____ Record extracts

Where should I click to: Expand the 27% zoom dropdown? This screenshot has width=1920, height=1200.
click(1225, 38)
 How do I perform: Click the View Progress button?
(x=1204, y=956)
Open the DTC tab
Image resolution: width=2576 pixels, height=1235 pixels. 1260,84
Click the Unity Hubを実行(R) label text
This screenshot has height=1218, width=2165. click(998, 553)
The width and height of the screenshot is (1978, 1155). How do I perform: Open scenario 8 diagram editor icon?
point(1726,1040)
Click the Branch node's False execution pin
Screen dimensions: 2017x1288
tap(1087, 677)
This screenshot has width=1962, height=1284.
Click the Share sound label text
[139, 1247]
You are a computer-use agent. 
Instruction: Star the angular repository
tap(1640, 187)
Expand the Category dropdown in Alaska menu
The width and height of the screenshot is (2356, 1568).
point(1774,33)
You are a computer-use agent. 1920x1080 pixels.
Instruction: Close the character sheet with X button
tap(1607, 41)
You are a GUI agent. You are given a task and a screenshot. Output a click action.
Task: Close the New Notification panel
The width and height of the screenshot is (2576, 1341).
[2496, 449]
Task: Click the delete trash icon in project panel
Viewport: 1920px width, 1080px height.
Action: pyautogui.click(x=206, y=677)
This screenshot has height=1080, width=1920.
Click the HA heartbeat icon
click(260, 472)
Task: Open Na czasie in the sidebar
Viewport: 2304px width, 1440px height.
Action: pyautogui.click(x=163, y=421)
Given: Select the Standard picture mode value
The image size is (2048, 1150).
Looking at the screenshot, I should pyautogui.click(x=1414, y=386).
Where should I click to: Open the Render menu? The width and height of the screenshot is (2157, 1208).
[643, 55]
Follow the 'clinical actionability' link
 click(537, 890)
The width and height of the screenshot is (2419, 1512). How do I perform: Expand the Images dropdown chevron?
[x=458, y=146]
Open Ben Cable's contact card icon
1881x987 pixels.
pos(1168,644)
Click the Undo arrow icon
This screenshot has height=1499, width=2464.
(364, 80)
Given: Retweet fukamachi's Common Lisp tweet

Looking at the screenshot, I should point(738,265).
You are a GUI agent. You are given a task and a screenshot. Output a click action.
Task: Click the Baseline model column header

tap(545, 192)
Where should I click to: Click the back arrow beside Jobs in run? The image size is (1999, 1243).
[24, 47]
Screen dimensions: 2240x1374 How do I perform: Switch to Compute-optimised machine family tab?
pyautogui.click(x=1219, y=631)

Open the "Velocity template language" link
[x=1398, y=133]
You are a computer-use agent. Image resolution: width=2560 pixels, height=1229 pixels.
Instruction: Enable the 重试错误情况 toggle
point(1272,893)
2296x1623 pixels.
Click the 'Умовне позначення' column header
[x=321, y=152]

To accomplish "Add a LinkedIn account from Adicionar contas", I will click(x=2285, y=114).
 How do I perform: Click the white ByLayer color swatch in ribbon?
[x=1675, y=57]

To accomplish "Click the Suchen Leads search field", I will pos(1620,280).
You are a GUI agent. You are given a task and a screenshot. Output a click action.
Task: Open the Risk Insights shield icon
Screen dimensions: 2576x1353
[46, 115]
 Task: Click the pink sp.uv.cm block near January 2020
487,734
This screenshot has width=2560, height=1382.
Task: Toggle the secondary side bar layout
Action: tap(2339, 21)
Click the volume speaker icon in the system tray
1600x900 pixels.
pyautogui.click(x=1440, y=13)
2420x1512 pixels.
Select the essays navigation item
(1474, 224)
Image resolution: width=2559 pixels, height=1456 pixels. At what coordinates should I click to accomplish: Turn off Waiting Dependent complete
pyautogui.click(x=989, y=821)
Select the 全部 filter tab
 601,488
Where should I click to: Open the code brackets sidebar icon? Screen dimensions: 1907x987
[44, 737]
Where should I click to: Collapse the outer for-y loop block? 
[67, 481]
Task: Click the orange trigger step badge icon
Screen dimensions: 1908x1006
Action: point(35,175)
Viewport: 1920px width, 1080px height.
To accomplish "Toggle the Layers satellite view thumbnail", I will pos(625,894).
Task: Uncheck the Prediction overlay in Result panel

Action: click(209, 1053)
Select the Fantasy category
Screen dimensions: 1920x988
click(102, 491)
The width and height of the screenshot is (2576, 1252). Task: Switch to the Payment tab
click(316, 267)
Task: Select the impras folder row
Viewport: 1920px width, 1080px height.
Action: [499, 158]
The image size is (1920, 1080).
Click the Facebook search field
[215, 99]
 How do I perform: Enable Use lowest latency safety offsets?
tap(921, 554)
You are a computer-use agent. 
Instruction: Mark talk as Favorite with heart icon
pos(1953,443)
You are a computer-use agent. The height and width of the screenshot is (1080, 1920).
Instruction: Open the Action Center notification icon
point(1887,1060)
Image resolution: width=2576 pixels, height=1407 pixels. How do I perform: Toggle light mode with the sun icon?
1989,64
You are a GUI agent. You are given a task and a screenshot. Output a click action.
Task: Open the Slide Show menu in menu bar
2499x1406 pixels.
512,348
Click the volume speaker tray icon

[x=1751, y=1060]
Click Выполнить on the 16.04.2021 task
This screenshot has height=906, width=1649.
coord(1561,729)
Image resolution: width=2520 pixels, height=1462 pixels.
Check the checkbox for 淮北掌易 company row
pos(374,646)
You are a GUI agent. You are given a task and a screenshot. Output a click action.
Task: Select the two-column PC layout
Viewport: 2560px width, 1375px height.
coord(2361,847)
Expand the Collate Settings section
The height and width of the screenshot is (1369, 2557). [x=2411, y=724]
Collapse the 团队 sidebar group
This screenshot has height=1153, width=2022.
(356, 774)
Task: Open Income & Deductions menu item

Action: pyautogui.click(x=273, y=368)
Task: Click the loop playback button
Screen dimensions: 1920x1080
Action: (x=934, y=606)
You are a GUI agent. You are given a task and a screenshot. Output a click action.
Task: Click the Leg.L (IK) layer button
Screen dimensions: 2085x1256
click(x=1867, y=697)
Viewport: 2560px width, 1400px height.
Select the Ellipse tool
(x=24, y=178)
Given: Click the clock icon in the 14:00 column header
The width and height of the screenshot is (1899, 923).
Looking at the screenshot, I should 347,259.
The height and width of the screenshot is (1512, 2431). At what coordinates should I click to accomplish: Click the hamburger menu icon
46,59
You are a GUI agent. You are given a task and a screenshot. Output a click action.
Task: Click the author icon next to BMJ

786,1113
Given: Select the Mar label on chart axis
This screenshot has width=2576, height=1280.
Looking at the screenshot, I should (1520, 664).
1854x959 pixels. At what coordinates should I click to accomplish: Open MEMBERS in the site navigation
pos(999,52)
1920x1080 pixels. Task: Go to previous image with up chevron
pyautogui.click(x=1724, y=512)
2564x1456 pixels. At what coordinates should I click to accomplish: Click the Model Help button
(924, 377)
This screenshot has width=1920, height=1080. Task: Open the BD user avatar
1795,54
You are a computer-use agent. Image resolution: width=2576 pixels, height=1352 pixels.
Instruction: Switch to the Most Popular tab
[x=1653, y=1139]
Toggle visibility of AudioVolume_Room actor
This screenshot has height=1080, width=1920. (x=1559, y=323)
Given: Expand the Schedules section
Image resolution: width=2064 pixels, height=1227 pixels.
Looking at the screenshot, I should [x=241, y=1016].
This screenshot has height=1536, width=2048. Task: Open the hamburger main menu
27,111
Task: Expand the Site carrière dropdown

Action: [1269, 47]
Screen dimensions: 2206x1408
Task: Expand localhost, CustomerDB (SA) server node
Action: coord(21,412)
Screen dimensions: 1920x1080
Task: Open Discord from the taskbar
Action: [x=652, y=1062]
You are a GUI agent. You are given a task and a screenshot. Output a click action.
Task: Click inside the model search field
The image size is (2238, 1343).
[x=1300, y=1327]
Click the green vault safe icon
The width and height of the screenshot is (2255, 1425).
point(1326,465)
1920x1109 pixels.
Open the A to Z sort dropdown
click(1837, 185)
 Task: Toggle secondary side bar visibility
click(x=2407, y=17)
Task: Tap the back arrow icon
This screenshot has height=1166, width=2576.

________

§ Exercise
Pull out each line of the entries that contains "computer".

§ Task result
You are a computer-use agent. 
You are a computer-use agent. 1920x1080 pixels.
You are a computer-use agent. Image resolution: width=2560 pixels, height=1229 pixels.
You are a computer-use agent. 
You are a computer-use agent. The height and width of the screenshot is (1080, 1920).
You are a computer-use agent. Image resolution: width=2576 pixels, height=1352 pixels.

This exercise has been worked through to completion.